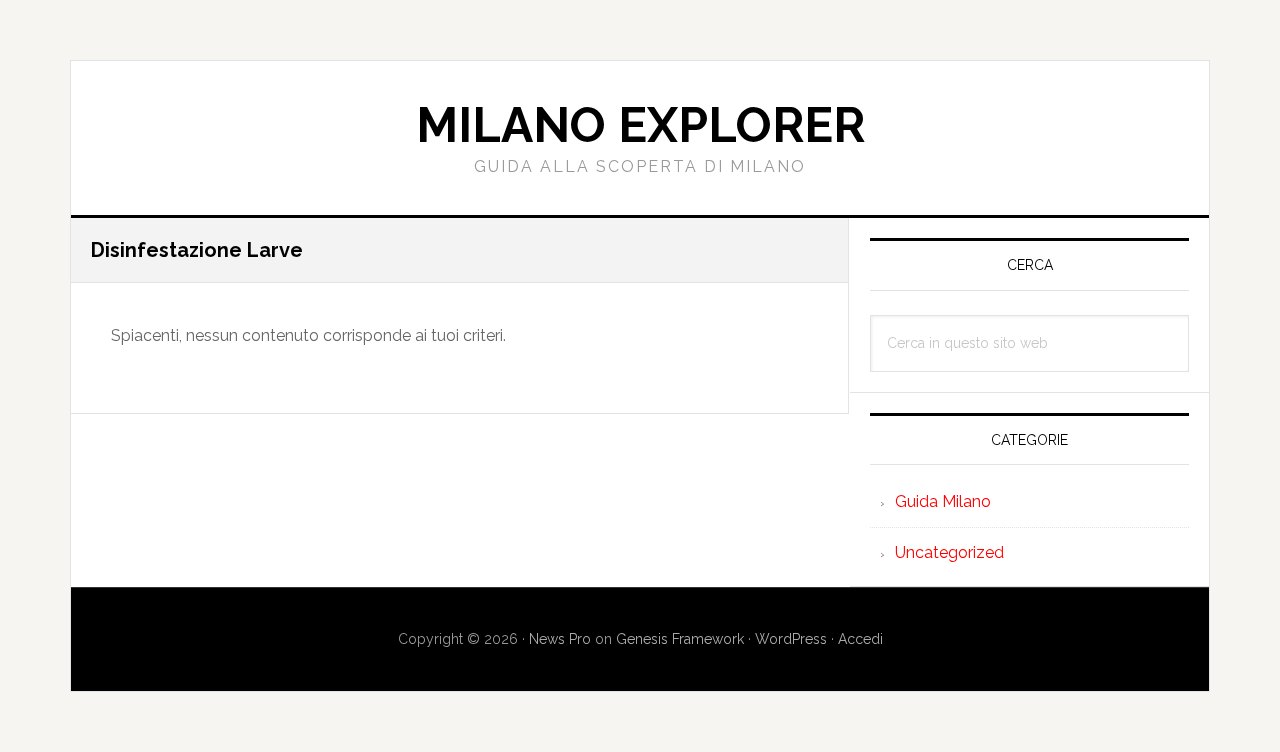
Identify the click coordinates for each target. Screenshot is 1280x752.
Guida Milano (943, 501)
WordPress (791, 639)
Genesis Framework (680, 639)
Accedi (860, 639)
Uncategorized (949, 552)
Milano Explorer (640, 125)
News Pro (560, 639)
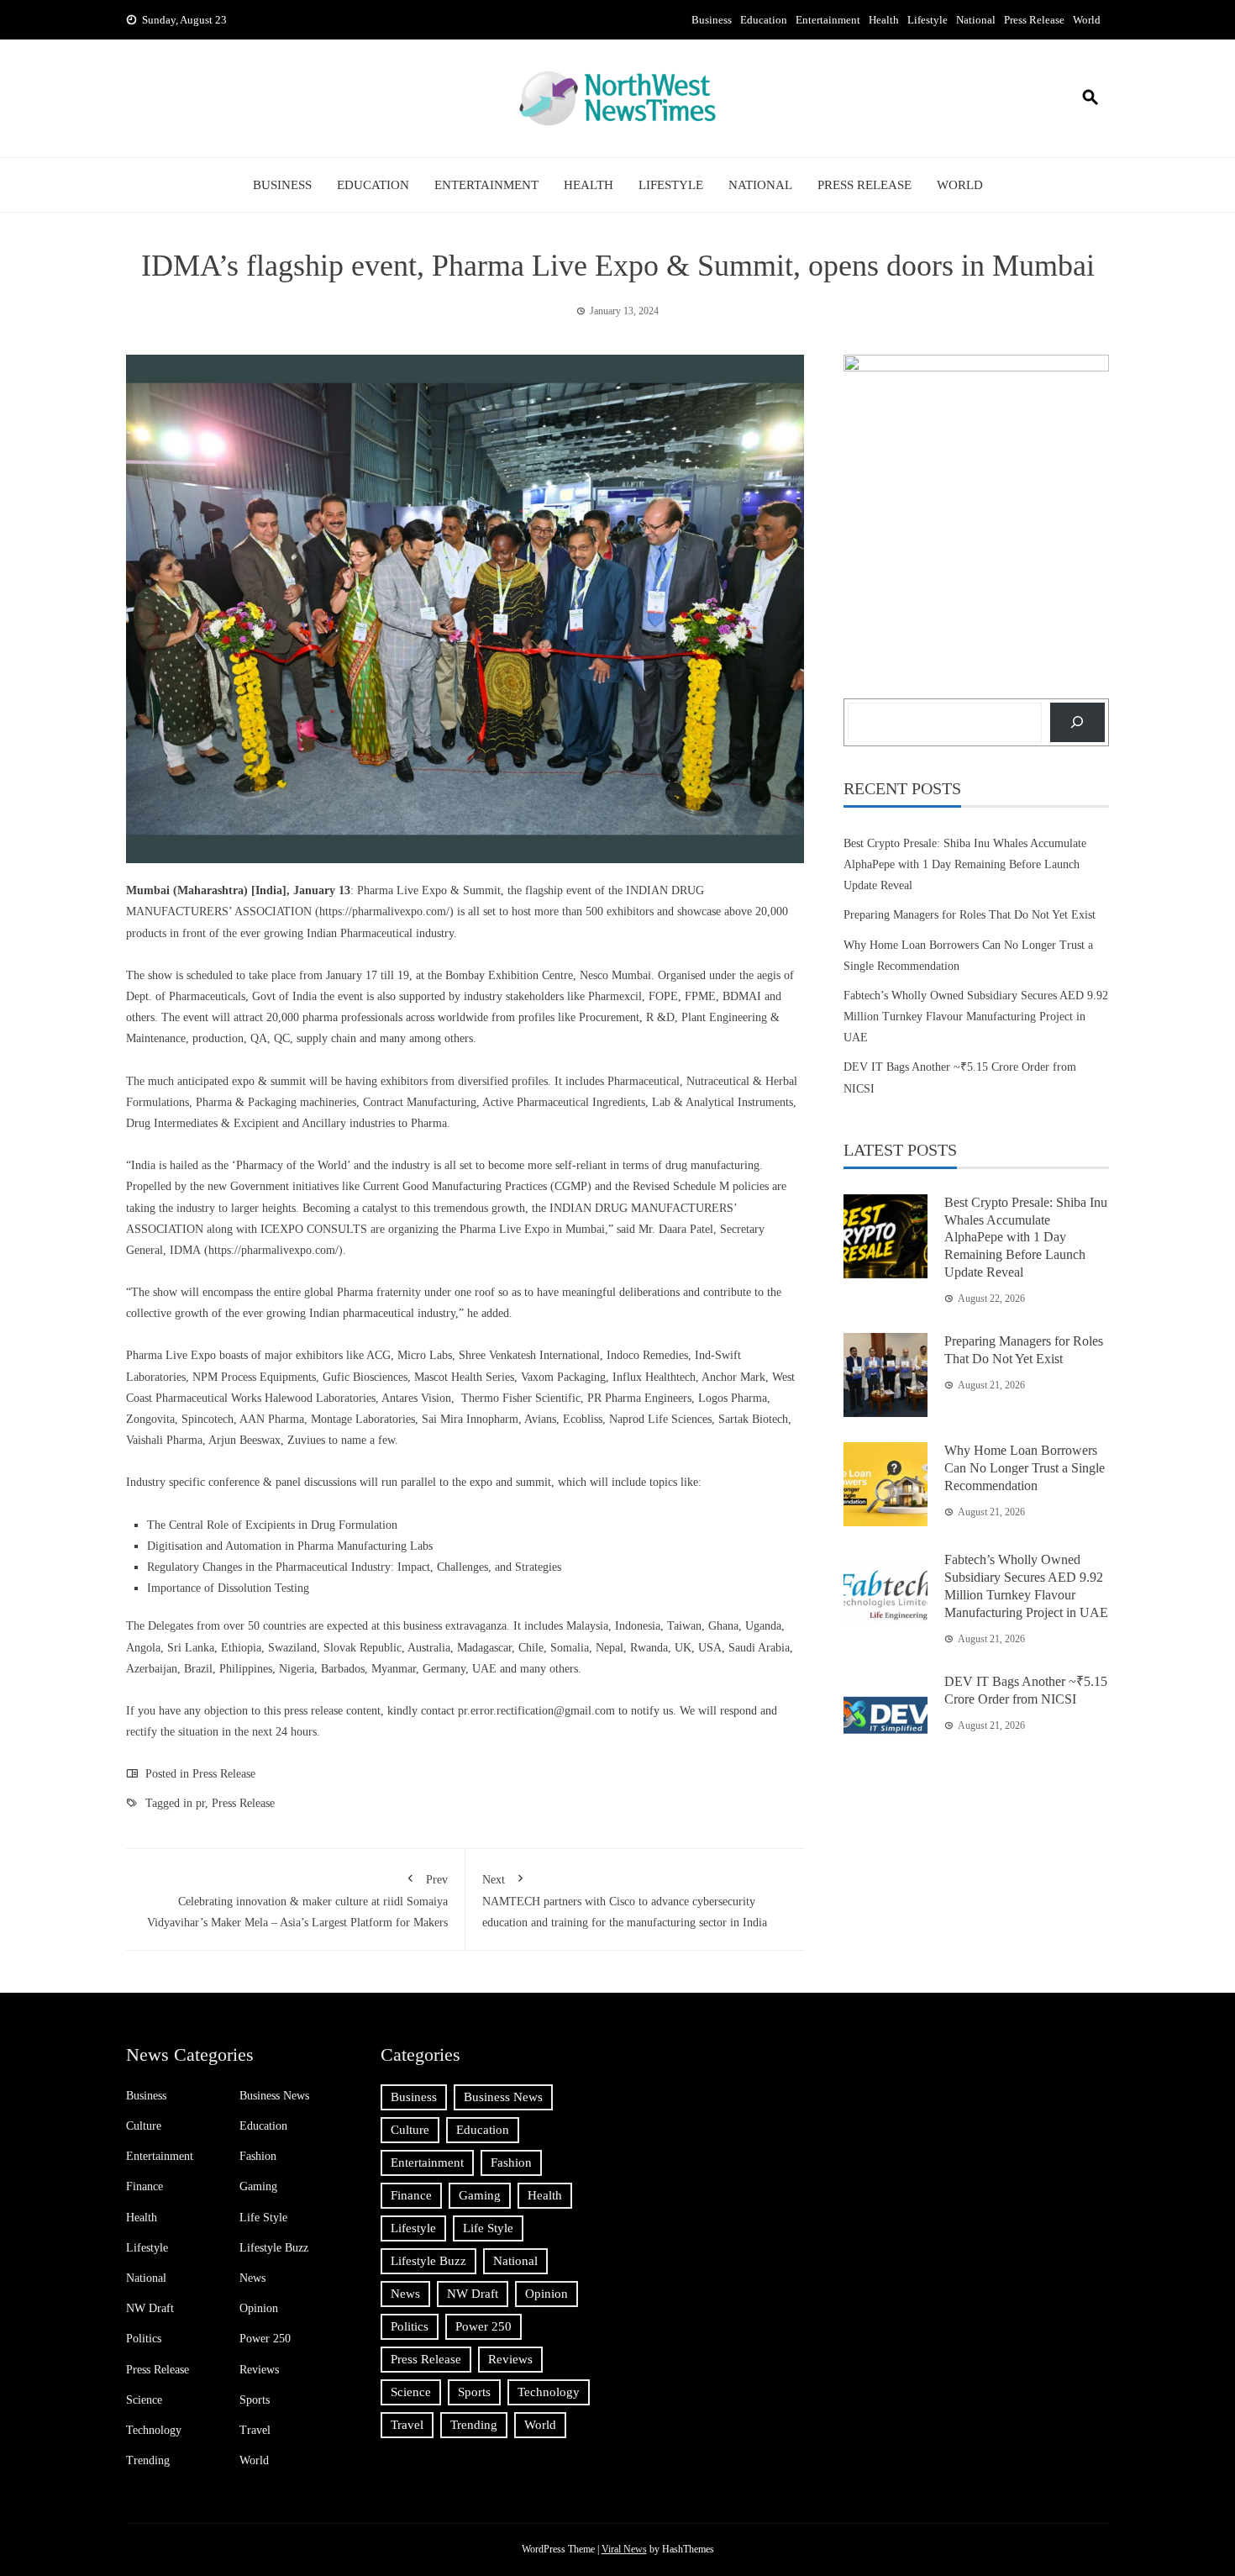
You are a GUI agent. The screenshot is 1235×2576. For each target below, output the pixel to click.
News (252, 2278)
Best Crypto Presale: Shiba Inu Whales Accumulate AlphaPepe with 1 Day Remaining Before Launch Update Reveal (964, 864)
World (1087, 19)
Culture (143, 2126)
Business (711, 19)
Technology (153, 2430)
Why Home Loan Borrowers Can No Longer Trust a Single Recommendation (1024, 1468)
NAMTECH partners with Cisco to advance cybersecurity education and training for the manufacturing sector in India (624, 1901)
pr (200, 1803)
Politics (143, 2338)
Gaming (258, 2186)
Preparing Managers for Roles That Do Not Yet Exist (969, 915)
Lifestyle (927, 19)
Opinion (258, 2308)
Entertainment (828, 19)
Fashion (257, 2156)
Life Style (263, 2217)
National (976, 19)
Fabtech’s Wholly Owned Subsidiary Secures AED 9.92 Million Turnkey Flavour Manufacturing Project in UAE (975, 1016)
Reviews (259, 2369)
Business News (274, 2095)
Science (144, 2400)
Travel (255, 2430)
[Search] (1077, 722)
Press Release (1034, 19)
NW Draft (150, 2308)
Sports (254, 2400)
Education (763, 19)
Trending (148, 2460)
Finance (144, 2186)
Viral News (624, 2549)
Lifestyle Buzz (273, 2247)
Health (884, 19)
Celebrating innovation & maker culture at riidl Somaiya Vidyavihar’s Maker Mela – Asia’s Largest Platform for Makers (297, 1901)
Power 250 (265, 2338)
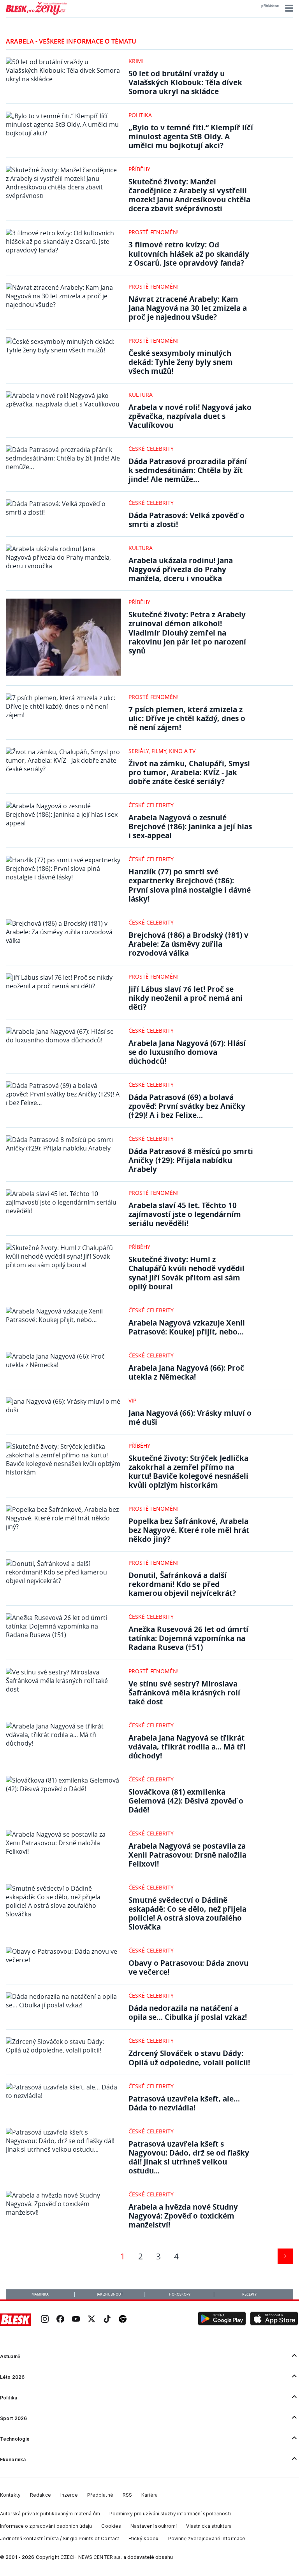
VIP (132, 1400)
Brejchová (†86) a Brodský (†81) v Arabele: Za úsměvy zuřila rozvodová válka (188, 944)
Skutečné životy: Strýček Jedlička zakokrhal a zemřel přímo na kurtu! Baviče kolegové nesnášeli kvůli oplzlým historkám (188, 1471)
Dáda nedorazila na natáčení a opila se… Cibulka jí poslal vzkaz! (187, 2012)
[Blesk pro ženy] (36, 13)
★ ★ ★ ★ ★ ★ ★
Exclude the pictures and give back the rest of the data above exactly as written.

Identify the click coordinates for each target. Screenshot is 1280x752.
Guida Milano (943, 501)
WordPress (791, 639)
Genesis Framework (680, 639)
Accedi (860, 639)
Uncategorized (949, 552)
Milano Explorer (640, 125)
News Pro (560, 639)
You are a GUI agent. The screenshot is 1235×2576. For each target below, output the pixel to click.
News (252, 2278)
Best Crypto Presale: Shiba Inu Whales Accumulate AlphaPepe with 1 Day Remaining Before Launch Update Reveal (964, 864)
World (1087, 19)
Culture (143, 2126)
Business (711, 19)
Technology (153, 2430)
Why Home Loan Borrowers Can No Longer Trust a Single Recommendation (1024, 1468)
NAMTECH partners with Cisco to advance cybersecurity education and training for the manufacturing sector in India (624, 1901)
pr (200, 1803)
Politics (143, 2338)
Gaming (258, 2186)
Preparing Managers for Roles That Do Not Yet Exist (969, 915)
Lifestyle (927, 19)
Opinion (258, 2308)
Entertainment (828, 19)
Fashion (257, 2156)
Life Style (263, 2217)
National (976, 19)
Fabtech’s Wholly Owned Subsidiary Secures AED 9.92 Million Turnkey Flavour Manufacturing Project in UAE (975, 1016)
Reviews (259, 2369)
Business News (274, 2095)
Science (144, 2400)
Travel (255, 2430)
[Search] (1077, 722)
Press Release (1034, 19)
NW Draft (150, 2308)
Sports (254, 2400)
Education (763, 19)
Trending (148, 2460)
Finance (144, 2186)
Viral News (624, 2549)
Lifestyle Buzz (273, 2247)
Health (884, 19)
Celebrating innovation & maker culture at riidl Somaiya Vidyavihar’s Maker Mela – Asia’s Largest Platform for Makers (297, 1901)
Power 250 (265, 2338)
VIP (132, 1400)
Brejchová (†86) a Brodský (†81) v Arabele: Za úsměvy zuřila rozvodová válka (188, 944)
Skutečné životy: Strýček Jedlička zakokrhal a zemřel přímo na kurtu! Baviče kolegové nesnášeli kvůli oplzlým historkám (188, 1471)
Dáda nedorazila na natáčení a opila se… Cibulka jí poslal vzkaz! (187, 2012)
[Blesk pro ženy] (36, 13)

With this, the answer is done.